# Exercise:
The lines to be copied are those below that contain "picker".
---+---
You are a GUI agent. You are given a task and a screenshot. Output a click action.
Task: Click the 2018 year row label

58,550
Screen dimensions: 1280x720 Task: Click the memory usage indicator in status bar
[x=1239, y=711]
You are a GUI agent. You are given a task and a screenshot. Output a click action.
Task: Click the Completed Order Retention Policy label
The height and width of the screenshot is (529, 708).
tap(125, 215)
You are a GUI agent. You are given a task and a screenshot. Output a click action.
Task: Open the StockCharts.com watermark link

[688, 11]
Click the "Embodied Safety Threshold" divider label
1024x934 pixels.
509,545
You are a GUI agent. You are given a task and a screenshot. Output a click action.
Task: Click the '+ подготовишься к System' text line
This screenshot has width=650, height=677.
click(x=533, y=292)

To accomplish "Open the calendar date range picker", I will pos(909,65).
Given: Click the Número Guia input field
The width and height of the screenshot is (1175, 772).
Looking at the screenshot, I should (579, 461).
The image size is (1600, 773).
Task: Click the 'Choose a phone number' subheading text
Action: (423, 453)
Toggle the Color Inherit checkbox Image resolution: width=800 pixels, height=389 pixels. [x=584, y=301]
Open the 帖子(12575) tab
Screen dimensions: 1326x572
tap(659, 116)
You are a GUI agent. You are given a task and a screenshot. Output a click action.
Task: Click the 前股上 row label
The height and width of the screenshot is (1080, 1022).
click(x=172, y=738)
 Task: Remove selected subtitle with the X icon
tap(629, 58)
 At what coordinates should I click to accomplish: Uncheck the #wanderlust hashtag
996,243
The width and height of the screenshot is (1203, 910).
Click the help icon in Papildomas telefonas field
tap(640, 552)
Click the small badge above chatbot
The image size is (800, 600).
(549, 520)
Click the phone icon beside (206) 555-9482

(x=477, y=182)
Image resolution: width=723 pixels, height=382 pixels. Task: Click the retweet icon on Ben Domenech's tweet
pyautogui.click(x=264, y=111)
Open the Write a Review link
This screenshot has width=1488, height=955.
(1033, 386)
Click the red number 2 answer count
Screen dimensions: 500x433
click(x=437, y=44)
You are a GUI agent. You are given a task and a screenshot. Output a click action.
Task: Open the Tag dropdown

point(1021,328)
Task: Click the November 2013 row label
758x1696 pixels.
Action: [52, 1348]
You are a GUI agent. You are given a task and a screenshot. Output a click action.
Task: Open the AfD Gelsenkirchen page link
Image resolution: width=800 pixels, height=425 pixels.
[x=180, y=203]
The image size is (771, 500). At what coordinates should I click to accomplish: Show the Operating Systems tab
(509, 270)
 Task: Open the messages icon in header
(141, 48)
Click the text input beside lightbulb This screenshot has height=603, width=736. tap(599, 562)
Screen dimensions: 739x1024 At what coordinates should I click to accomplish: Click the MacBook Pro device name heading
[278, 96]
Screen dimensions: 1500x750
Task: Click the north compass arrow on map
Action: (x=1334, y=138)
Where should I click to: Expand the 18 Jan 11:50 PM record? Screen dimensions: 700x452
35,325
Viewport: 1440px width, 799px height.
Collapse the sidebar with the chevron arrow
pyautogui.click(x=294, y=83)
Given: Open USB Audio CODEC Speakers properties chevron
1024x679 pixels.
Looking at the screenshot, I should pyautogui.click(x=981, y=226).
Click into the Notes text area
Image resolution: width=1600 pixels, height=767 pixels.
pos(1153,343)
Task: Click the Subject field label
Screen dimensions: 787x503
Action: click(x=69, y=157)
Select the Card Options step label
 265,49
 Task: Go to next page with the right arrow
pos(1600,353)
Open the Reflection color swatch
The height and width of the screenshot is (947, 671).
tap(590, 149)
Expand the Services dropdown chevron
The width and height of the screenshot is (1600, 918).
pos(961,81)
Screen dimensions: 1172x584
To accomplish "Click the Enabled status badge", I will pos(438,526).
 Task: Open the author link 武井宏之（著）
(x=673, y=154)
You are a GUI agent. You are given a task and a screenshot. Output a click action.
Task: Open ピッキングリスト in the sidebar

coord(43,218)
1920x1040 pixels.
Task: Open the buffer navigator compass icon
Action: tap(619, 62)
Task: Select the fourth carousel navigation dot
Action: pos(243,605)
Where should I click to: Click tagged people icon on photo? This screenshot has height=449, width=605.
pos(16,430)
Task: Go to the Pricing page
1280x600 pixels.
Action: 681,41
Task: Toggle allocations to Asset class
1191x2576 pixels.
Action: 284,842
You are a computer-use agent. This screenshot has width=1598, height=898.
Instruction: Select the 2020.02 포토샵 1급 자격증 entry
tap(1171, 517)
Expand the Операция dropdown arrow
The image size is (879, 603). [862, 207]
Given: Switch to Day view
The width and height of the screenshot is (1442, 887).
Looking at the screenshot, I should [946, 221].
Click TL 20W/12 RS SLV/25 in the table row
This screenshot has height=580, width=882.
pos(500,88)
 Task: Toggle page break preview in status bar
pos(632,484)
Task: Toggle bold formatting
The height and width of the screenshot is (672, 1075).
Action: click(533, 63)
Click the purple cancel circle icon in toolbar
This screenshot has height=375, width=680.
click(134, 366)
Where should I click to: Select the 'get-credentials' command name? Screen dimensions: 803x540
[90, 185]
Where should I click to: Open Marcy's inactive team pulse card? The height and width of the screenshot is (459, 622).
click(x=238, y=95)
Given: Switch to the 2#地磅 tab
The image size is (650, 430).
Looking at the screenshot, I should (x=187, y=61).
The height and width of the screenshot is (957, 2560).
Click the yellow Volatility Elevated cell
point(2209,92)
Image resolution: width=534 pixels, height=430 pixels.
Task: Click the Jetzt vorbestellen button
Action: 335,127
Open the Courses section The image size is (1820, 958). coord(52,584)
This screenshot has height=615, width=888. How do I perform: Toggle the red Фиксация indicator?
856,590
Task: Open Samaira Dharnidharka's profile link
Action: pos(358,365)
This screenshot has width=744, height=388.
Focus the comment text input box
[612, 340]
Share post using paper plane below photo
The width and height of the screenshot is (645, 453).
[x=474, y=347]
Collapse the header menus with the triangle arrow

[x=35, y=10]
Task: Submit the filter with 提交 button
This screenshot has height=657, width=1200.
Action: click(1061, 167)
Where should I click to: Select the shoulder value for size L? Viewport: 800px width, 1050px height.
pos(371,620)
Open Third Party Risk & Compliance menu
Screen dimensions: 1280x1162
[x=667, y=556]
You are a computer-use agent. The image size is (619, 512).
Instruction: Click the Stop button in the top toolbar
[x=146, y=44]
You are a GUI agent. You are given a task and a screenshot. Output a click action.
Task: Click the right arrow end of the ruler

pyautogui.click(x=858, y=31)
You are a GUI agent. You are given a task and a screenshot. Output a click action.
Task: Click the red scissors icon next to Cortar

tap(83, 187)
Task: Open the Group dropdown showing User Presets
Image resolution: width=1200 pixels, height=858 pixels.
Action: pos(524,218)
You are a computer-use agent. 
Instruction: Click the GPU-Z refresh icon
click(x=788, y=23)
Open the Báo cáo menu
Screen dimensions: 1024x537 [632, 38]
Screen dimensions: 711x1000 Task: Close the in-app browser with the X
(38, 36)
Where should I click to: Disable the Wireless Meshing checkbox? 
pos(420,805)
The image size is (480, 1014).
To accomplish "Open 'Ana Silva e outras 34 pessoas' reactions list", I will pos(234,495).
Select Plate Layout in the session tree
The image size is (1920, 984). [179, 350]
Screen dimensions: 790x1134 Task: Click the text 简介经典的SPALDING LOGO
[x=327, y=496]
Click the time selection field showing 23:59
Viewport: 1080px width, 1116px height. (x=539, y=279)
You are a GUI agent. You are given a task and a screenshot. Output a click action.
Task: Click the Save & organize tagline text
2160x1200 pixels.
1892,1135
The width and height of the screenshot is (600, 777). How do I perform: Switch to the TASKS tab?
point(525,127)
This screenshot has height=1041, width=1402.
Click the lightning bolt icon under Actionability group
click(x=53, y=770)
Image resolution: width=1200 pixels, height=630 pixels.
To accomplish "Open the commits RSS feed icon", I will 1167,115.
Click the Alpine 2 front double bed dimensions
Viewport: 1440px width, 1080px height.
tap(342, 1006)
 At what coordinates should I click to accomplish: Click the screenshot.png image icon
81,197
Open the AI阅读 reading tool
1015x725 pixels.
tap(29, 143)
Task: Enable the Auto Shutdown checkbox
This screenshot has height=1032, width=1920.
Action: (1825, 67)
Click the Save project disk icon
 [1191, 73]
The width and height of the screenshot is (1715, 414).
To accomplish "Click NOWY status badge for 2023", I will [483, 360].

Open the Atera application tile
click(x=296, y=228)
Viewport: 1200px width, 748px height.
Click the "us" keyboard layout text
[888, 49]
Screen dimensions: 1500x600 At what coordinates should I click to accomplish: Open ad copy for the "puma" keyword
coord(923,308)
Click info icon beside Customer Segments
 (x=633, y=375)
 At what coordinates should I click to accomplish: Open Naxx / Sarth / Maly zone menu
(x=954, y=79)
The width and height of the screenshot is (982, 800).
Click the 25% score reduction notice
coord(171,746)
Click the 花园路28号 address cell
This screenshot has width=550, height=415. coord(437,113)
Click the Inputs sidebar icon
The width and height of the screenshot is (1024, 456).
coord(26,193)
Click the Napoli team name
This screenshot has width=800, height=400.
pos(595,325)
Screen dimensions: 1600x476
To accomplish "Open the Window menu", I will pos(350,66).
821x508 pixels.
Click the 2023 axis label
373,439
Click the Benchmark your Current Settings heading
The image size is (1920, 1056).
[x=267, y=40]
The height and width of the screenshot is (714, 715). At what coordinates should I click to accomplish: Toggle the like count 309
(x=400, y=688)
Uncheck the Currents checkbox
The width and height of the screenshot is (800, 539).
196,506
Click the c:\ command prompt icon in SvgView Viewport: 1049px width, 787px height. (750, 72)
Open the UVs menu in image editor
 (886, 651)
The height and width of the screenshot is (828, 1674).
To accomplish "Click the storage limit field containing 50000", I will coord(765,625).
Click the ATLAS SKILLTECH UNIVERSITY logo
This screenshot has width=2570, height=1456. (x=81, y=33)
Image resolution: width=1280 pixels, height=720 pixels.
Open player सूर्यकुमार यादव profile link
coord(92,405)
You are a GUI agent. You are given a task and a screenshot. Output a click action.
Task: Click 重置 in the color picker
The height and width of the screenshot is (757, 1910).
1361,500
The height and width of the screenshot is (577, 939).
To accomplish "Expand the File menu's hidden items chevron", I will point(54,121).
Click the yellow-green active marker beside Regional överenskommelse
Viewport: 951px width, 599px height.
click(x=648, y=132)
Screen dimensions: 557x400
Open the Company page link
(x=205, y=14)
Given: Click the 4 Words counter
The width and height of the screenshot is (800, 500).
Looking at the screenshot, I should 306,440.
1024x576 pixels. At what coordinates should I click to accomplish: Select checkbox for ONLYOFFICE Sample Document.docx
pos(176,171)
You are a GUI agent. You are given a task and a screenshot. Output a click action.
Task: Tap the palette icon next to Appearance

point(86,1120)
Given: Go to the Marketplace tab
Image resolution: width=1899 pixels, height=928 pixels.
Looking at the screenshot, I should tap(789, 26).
---+---
# Expected output:
To accomplish "Open the calendar date range picker", I will pos(909,65).
Task: Click 重置 in the color picker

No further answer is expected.